Well Trump took that chance. And how has the media reacted? On the day of Assange's arrest there were editorials that recognized the lethal threat to a free press. After that there has been mostly silence.
After all, Assange has shamed the media profession. He has done the job they should have been doing and scooped them badly. For decades, with few exceptions, the media have cozied up to power and covered up their crimes. They've explained away the coups and the invasions and the surveillance as good for spreading democracy and "protecting" the West -- especially America -- from hyped up or non-existant threats.
This is why so many people in the West find it so hard to support a journalist who exploded so many myths about their leaders, about their country and about themselves. They have been led to believe that political repression and extreme secrecy only takes place in those other countries: the Soviet Union, Russia, China and any developing country that objects to American bullying.
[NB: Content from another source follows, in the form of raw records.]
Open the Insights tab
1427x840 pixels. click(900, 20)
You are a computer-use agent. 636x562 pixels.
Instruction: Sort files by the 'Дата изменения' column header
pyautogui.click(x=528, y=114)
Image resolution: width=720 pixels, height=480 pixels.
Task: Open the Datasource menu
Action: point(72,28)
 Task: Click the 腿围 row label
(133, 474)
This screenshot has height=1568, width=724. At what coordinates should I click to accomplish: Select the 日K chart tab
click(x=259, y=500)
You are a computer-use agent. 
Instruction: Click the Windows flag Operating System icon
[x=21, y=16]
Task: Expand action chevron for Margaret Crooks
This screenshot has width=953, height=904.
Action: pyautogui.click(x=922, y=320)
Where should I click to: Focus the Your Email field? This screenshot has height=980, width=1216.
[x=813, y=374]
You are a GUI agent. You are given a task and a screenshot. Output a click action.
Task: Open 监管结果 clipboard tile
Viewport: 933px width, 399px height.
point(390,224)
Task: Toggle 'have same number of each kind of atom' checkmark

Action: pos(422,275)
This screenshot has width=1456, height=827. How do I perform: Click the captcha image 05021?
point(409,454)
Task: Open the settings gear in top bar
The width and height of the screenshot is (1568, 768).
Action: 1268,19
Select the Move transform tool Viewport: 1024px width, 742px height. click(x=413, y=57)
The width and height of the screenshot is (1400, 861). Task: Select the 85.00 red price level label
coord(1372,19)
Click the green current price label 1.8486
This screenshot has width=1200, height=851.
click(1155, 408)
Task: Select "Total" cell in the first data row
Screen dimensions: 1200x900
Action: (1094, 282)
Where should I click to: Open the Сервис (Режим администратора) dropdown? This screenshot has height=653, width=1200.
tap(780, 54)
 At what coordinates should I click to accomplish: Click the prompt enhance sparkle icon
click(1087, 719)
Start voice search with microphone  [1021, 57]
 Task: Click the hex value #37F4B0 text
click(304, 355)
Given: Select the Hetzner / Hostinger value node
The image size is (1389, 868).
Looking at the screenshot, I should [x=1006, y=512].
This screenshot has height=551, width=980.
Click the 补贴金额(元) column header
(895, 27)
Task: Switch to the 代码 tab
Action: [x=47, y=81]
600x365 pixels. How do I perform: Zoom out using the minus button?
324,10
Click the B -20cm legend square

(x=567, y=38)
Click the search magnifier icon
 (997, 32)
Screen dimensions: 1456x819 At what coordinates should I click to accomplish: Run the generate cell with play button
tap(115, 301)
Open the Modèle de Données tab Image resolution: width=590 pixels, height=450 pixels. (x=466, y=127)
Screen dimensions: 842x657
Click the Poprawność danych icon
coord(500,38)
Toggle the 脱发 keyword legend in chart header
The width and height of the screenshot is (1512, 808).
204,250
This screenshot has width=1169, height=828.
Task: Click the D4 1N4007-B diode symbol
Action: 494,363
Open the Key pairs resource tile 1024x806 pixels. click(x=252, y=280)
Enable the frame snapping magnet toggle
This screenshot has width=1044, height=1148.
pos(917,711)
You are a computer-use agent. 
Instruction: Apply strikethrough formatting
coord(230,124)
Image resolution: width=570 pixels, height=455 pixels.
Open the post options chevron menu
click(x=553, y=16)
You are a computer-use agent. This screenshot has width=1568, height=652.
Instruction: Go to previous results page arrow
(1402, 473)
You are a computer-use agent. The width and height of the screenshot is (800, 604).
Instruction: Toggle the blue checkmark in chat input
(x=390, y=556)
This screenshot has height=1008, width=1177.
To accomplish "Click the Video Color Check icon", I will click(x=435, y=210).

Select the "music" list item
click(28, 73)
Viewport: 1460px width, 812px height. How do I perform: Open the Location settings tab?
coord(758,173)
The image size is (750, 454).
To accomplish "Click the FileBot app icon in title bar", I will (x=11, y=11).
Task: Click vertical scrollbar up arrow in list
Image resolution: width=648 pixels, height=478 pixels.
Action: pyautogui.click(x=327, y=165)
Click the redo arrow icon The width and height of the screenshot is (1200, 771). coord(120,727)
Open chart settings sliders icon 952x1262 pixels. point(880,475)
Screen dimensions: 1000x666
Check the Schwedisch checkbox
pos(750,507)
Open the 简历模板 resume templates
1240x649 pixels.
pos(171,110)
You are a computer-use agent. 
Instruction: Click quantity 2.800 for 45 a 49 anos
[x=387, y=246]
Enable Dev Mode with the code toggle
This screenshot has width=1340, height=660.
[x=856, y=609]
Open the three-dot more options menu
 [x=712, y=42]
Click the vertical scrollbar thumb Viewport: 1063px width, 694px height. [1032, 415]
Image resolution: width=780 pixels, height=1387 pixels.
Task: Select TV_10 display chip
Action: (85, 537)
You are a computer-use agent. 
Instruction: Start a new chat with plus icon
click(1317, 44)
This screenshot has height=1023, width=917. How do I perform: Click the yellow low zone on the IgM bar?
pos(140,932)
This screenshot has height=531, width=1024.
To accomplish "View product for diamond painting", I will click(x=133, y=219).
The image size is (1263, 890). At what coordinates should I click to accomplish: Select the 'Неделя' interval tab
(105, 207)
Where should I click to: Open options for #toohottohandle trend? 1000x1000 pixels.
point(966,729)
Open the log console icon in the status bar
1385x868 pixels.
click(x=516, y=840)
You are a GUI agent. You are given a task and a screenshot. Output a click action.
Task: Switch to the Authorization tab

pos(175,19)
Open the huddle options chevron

Assange helped make it possible for Westerners to understand what is wrong with their governments and their foreign aggression. But many don't want to know. They are attached to their national identities and turn on him for making them doubt what they believe are their governments' good intentions -- to spread democracy, for instance, instead the reality of its geo-strategic and economic influence.
It's time for people to shed this fake innocence and embrace universal human values -- not the so-called Western values -- and to defend Assange and the profession of journalism as it should be practiced -- and as he has.